Looking up at the marquee, Dexter, a writer and movie critic for the

Letongaloosa Register-Journal-Challenger-Sun Chronicle, couldn’t believe what

he saw. The marquee announced the premiere of his one-day, iconic film,

Attack of the 50-Foot Turkey.

Dexter couldn’t pinpoint the age that his obsession with cult classics, indie films

and campy “B” movies truly started. He always wanted to make them. Now he

was the winner of the La Mancha Fall Film Festival, and had received the

Trailblazer Award for Up-and Coming Filmmakers. And he was coming face-to face

with his creation.

As a kid, Dexter took the bus to La Mancha and got off in front of the old Odeon

Theatre. Every week, he bought a ticket for the afternoon matinee, headed to the

hamburger stand for a burger and a chocolate shake and then visited The La

Mancha Wildlife Conservatory. He loved to see the animals, particularly the

turkeys, before the movie started.

It was always a fun afternoon, but it was inside the theatre that Dexter felt really

alive. It always excited him to see the creatures come to life onscreen. With

popcorn and candy in hand he sat on the front row and watched the strange

plots evolve, and enjoyed the weird costumes and odd camera angles of

movies like Attack of the Puppet People, Attack of the Killer Tomatoes and It

Came from Outer Space.

As an adult, Dexter was a behind-the scenes kind of guy. He preferred observing

and capturing life’s quirky little oddities from behind the lens of an old Revere

8Mm movie camera, a present from his grandpa, George. Dexter filmed

whatever walked in front of his camera. Frequently what walked in front of his

camera were turkeys from the conservatory. The strutting birds often escaped

and paraded through the center of downtown. One Saturday, Dexter picked

up his camera and followed them.

Later, he learned everything he could about turkeys from the biology of their

beaks to the grandeur of their gobbles. He learned that turkeys are related to

dinosaurs. They have the same chest structure as the giant T-Rex.

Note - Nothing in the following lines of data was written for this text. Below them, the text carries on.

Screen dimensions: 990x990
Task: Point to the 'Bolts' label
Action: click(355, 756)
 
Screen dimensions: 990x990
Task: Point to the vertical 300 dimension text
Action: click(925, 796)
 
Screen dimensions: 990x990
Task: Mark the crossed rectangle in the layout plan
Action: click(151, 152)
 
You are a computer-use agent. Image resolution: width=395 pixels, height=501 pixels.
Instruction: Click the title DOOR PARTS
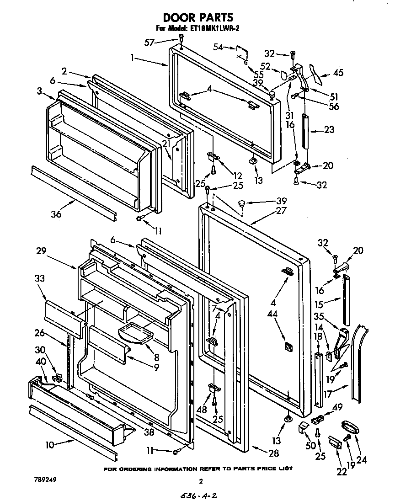198,17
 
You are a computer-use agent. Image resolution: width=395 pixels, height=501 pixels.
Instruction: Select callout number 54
219,47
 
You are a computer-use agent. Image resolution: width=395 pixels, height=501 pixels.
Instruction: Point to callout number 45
338,72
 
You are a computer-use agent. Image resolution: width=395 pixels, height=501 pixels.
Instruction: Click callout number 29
41,250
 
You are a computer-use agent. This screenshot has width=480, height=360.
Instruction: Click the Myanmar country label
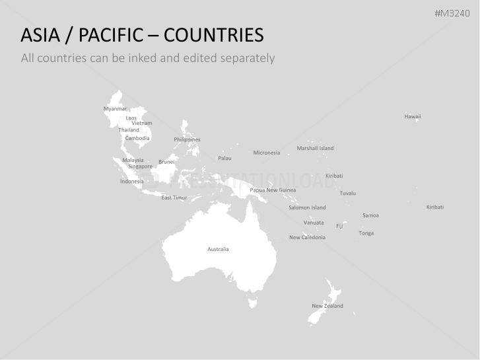click(x=115, y=108)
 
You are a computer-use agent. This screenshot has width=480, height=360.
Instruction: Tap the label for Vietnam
click(x=141, y=123)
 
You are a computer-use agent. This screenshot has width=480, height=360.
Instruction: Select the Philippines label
click(x=187, y=139)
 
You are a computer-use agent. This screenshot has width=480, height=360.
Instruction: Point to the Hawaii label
click(x=413, y=116)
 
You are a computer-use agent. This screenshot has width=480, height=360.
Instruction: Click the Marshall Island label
click(x=315, y=148)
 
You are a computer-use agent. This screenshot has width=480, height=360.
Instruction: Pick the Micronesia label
click(x=267, y=153)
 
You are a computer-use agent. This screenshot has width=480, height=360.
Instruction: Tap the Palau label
click(x=224, y=158)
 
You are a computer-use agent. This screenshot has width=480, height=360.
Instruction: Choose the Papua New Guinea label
click(x=273, y=190)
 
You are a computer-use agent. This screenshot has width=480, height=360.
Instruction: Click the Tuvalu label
click(x=347, y=193)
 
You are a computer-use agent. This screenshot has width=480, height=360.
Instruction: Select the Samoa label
click(x=370, y=215)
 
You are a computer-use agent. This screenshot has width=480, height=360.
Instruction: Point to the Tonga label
click(x=366, y=233)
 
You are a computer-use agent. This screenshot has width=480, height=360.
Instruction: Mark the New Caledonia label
click(x=307, y=237)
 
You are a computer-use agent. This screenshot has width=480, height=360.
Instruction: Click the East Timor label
click(x=174, y=198)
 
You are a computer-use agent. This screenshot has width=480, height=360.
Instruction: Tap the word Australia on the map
click(x=218, y=249)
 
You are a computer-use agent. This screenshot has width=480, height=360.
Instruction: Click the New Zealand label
click(x=327, y=306)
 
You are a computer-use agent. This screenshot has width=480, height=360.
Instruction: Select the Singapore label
click(x=140, y=166)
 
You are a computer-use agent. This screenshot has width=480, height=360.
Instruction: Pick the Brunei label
click(x=166, y=162)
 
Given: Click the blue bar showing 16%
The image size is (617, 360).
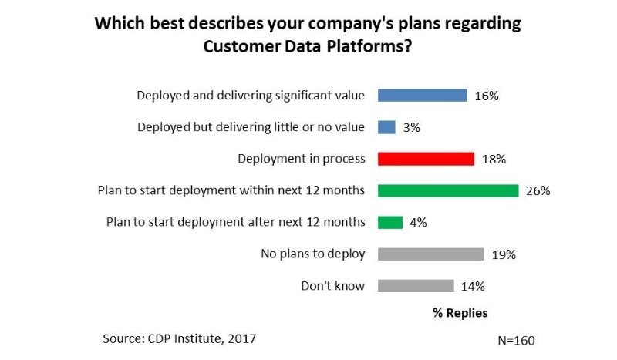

Now, all these years later, Dexter stood on the red carpet, lights of the

photographer’s flashbulbs capturing his image. He wasn’t used to the frenzy

that came from being in front of the camera, But he was a filmmaker now and

he was loving every moment of it.

People had told him that Hollywood directors and producers were attending

the film festival. If that was true, he’d love to work in Hollywood. Regardless,

hoped they liked what they saw. He hoped everyone did.

The audience began to take their seats and as he took his usual position in the

front row, almost frozen with excitement.

People loved the movie. They complimented Dexter on the strange plot lines,

the weird costumes and the odd camera angles. And a Hollywood director did,

in fact, approach Dexter that night.

He was wearing a black tuxedo, a long white scarf around his neck. “That was

quite a film, Mr. Dolby,” he said. “I’m Paul Peterson. I own a production

company in California and I think you’d be a good fit for us. He handed Dexter

his card.

Dexter felt good as he walked away from the Cineplex that night. It had turned

out to be quite a night for this small-town movie critic.

The next day, Dexter did what he had done every Saturday since he was a kid.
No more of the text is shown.